Immunosuppression in children with cancer on active treatment is a concern for serious complications with COVID-19, and the present study showed slightly increased mortality in this selected population compared to previous reports. As reported by previous studies [17], majority of the infected children were only mildly symptomatic and stable, and COVID-19 positivity was not a major deterrent to the continuation of planned active therapy with or without modifications. A systematic review has reported delay in planned chemotherapy in nearly three quarters of the patients [17]. The initial paucity of information and resultant uncertainties in the understanding of this new pandemic did cause some delay in the treatment in the present cohort of children in the early phase, which was offset by timely execution of planned SOPs and guidelines.

For pragmatic delivery of cancer care, a strategy with following goals was evolved at the authors' institute early into the pandemic: to maintain low inpatient and daycare burden, to maintain low-resource utilization while not compromising on the curative intent and expected survivals [9,10,11, 19]. The steps in this direction helped in the care of patients with and without COVID-19. The outcomes of treatment deferrals and modifications will need to be measured over time.

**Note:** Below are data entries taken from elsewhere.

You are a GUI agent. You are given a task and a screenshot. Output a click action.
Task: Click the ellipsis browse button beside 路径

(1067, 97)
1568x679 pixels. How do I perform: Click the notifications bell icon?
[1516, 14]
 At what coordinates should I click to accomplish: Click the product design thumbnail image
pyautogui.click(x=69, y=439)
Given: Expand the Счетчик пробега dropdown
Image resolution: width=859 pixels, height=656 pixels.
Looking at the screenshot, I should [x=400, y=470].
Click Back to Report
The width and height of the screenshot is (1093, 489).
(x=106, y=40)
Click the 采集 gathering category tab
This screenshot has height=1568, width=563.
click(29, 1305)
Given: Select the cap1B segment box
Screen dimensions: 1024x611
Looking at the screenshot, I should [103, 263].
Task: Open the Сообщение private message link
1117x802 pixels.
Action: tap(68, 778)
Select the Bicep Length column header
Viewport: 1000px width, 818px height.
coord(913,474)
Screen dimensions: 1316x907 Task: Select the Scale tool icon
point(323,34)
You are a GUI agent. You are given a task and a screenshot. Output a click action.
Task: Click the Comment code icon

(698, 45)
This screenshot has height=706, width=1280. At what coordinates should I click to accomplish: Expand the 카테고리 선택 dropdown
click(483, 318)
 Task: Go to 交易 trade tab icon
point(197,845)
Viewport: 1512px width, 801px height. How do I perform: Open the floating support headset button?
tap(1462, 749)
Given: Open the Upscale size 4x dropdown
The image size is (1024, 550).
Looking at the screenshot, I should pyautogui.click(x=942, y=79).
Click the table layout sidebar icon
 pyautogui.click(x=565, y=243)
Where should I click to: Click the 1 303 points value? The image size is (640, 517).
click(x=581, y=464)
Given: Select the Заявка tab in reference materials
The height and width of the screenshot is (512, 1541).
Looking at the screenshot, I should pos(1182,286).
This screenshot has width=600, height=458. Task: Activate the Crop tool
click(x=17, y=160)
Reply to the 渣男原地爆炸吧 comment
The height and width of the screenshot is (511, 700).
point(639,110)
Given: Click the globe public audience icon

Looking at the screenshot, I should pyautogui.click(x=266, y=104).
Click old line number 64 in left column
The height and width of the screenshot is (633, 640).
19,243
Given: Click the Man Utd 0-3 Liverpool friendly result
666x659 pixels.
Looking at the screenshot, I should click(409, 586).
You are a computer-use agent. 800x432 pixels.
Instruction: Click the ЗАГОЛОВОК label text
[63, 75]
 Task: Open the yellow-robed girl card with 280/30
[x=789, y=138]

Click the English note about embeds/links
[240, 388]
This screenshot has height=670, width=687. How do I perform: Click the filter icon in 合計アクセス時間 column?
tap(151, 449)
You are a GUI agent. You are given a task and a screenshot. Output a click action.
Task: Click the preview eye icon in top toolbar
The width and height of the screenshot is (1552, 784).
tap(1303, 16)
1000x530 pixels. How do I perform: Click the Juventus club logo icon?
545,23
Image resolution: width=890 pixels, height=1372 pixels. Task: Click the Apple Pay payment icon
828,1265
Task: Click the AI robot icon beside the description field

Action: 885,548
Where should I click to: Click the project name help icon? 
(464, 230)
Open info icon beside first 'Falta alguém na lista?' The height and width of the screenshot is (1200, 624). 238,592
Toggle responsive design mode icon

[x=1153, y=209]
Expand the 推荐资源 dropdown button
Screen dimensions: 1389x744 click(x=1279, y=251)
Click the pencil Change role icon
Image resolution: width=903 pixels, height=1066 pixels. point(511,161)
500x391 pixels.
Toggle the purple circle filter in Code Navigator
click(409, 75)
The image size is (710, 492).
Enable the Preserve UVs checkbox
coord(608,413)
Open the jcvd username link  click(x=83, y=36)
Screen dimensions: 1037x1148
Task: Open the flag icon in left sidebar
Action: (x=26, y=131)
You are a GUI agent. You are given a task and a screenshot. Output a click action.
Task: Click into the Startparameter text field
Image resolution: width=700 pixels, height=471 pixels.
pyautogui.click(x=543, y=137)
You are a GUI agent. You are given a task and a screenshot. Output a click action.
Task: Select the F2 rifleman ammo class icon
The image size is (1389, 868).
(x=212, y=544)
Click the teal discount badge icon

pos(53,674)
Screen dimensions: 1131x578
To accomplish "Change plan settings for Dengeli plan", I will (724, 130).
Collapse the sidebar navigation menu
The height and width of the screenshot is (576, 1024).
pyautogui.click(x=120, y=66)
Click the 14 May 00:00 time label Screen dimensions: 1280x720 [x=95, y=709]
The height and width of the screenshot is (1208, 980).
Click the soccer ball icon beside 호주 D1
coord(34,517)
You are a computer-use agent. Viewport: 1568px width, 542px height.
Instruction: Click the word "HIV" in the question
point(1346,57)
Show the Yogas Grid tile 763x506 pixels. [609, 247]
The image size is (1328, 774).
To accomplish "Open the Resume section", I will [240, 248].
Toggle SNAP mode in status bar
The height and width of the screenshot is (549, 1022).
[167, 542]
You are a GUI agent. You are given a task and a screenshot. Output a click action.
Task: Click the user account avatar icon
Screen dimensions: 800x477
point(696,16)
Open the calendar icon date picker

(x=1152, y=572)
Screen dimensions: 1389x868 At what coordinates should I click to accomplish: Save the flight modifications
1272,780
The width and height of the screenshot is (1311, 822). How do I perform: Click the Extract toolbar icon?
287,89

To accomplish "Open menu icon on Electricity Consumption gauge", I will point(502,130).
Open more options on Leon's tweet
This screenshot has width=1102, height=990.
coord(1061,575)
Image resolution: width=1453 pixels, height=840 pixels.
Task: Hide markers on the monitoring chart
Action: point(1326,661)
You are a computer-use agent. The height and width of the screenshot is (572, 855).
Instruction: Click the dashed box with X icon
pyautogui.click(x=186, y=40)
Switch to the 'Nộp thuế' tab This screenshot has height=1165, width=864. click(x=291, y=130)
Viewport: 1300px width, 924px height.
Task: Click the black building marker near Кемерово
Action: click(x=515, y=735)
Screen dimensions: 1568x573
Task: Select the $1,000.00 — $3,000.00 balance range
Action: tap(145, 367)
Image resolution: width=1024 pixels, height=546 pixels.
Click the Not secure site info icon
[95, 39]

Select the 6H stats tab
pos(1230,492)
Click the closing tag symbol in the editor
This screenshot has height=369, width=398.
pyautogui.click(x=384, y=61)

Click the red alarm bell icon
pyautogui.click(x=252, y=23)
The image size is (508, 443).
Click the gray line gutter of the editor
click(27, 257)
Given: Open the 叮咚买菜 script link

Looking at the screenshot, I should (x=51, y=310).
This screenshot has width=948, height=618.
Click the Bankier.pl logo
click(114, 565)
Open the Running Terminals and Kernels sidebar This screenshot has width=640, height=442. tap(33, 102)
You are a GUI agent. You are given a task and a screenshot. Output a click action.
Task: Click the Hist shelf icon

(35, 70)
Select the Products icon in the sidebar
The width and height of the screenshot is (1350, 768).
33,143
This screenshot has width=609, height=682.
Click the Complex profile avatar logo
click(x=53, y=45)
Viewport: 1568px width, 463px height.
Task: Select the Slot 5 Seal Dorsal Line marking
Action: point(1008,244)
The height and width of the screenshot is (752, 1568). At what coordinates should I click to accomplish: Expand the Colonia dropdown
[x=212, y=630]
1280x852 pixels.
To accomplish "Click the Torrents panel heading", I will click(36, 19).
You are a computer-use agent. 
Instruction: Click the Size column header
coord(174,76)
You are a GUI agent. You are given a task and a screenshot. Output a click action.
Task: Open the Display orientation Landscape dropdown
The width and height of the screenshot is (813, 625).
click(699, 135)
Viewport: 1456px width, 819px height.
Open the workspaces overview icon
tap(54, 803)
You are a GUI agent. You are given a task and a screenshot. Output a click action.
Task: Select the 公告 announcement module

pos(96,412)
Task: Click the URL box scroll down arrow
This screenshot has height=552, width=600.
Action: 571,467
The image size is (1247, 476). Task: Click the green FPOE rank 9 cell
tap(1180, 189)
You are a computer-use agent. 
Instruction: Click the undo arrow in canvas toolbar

While screening for COVID-19, though guidelines issued by the government and national advisory bodies were followed, there is a selection bias in the study in that only those who were symptomatic or had a high-risk contact were tested, vis-à-vis universal testing of all patients with cancer. This together with false-negative RT-PCR test results, could have underestimated the true incidence. In contrast, a New York study had showed no increased incidence when asymptomatic children with cancer were screened for COVID-19 [5]. Only a few required ICU admissions or received antiviral, immunomodulatory treatment in this cohort, which limits any further conclusions regarding severe infection and COVID-19 directed therapy. Despite these limitations, this represents a comprehensive review of a large single-center cohort of children with cancer on active treatment diagnosed with COVID-19 and provides compelling grounds for uninterrupted cancer-directed treatment in this population.

Conclusions

In the present cohort of children with cancer, COVID-19 was not a major deterrent to the continuation of active cancer treatment despite persistent positivity, and occasional reinfection. The long-term assessment of treatment adaptations requires further prospective follow-up and real-time addressal.